Deutschland und Japan verpassten es, ein EFFEKTIVES FlaGeschütz mittleren Kalibers zu entwickeln!!!!

Die Japaner vertrauten der 2,5 cm Hotchkiss als leichte Flawaffe. Das war bis ca. 1941-42 auch noch vertretbar und effektiv gegen Ziele in bis zu 2000 m.

Die Deutschen hatten die 2 cm Kanone, sowie die 3,7 cm Kanone.
War die 2 cm im Nahbereich bis ca. 1500 m effektiv, so uneffektiv war die 3,7 cm Kanone. Sie war in Doppellafetten aufgestellt. Musste aber per Hand und pro Patrone geladen werden. Was eine viel zu niedrige Kadenz (Feuerrate) ergab!

Zwar wurde die schwedische 40mm Bofors zum Ende des Krieges, z.B. auf dem Kreuzer Prinz Eugen eingesetzt. Aber eben viel zu spät, und nicht auf der Tirpitz.

Die Amerikaner dagegen, erkannten sehr schnell, das die 40mm Bofors eine hervorragende Flawaffe für den Bereich bis 4000 m war. Ihre Kadenz lag aufgrund von gebündelter Granatenmuniton bei bis zu 240 Schuss pro Rohr in der Minute.
Womit sie weitaus effektiver war, als die deutsche 3,7cm

Durch die Anbringung von Doppellafetten, oder sogar auf größeren Einheiten, als Doppel-Doppellafetten, konnten amerikanische Flottenverbände einen FlaSchutz aufbauen, den man nicht ohne weiteres durchdringen konnte.

Die Amerikaner hielten auch immer an festen ringförmigen Formationen im Verband fest, so das die Flugabwehr weitaus effektver war, als bei den Japanern.

Hierbei waren die Schlachtschiffe sogar der FlaSchutz für die weitaus wichtigeren Flugzeugträger!!!!

Der dritte und letzte Punkt ist die Entwicklung des Flugzeuges.

Ab 1944 waren die amerikanischen Marineflugzeuge so gepanzert, das das japanische 2,5 cm Geschoss nur noch geringen Schaden anrichten konnte.

Ebenso waren die Flugzeuge mittlerweile so schnell, das die FlaLeitsysteme der Japaner (gleiches hätte für die Bismarckklasse gegolten!), die Ziele im Nahbereich nicht mehr verfolgen konnten!

Im Grunde war das japanische System der FlaLeitung von der Idee her modern, da hier immer zwei oder drei Drillinggeschütze von einem Leitsystem ferngesteuert wurde.

Aber durch das Anwachsen der Geschwindigkeiten und die große Anzahl von Flugzeugen, haben die einzelnen Geschützführer, unabhängig ihre Ziele ausgesucht.

Somit war eine koordinierte Abwehr nicht mehr möglich!

Somit kann man behaupten, das die Tirpitz, ebenso versenkt worden wäre, wie die Yamato!

Bemerkenswert, und deshalb erwähnenswert ist, das die Japaner schon in der Lage waren, hervorragende Flawaffen zu entwickeln.
Das taten sie in Form der 10cm FlaKanone.
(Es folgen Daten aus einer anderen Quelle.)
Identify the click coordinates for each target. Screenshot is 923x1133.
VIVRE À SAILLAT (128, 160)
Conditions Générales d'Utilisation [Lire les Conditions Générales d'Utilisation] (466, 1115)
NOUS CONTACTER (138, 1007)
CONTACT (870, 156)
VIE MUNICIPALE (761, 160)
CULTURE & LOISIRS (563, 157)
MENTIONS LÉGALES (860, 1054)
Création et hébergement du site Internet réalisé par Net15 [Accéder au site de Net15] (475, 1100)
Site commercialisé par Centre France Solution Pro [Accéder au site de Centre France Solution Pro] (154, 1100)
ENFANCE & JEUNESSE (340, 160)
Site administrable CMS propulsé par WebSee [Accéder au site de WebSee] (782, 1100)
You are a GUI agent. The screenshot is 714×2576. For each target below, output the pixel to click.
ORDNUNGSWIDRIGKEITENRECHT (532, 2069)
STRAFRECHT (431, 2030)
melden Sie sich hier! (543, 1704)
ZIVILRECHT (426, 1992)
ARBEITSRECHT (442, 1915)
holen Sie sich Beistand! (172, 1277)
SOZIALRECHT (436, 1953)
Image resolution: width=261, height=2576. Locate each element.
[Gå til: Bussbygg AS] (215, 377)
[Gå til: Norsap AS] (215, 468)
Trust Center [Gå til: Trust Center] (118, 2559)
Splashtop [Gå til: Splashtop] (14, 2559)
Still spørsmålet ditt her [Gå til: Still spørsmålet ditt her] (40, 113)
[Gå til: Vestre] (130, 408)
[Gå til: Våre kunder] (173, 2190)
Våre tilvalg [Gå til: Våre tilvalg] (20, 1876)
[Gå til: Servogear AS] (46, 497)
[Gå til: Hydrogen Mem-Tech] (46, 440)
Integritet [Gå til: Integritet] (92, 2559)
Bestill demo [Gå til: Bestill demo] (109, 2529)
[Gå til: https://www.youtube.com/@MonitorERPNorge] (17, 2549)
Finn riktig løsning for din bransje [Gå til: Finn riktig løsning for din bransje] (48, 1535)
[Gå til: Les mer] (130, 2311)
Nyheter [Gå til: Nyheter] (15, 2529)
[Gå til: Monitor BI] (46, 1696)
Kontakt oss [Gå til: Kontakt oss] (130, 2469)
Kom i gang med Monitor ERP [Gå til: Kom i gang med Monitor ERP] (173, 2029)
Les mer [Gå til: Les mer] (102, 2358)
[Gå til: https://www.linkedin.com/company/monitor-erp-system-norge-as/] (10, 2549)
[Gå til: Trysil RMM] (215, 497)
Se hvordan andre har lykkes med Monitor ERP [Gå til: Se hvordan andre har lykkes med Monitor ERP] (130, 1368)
Die in Zwillingstürmen auf den Zerstörern der AKIZUKI Klasse eingesetzt wurden.
Diese Geschütze waren in gasdicht und maschinell betriebenen Türmen untergebracht und konnten pro Rohr bis zu 20 Schuss pro Minute abfeuern!

Nach dem ersten Auftreten dieser FlaZerstörer, wurde amerikanischen Piloten befohlen, diesem Schiffstypen möglichst auszuweichen!

Abschließend noch meine Meinung dazu, ob die Yamato auf eine Kamikazemission geschickt wurde.

Da man unter Kamikaze allgemein versteht, das sich jemand mit seinem Flugzeug in den Tod stürzt, ist der letzte Einsatz der Yamato KEIN Kamikze gewesen.

Es war ja geplant, bis nach Okinawa vorzudringen, dort das Schiff stranden zu lassen, und mit den Geschützen die eigenen Streitkräfte zu unterstützen. Nach dem Verschießen sämtlicher Munition sollte die Besatzung an Land gehen und ebenfalls die Streitkräfte unterstützen.

Die Yamato hatte auch nicht nur Öl für den Weg bis nach Okinawa gebunkert!
Aktuelle Zahlen ergeben, das sie auch noch bis zum Mutterland hätte zurückkehren können.

Von Kamikaze sollte man imho nur sprechen, wenn es geplant gewesen wäre, ein anderes Schlachtschiff durch Rammen zu versenken, oder ähnliches.

So, wer es bis hierhin geschafft hat Gut gemacht!

Ich werde, wenn noch Fragen offen sind, schneller antworten! Versprochen!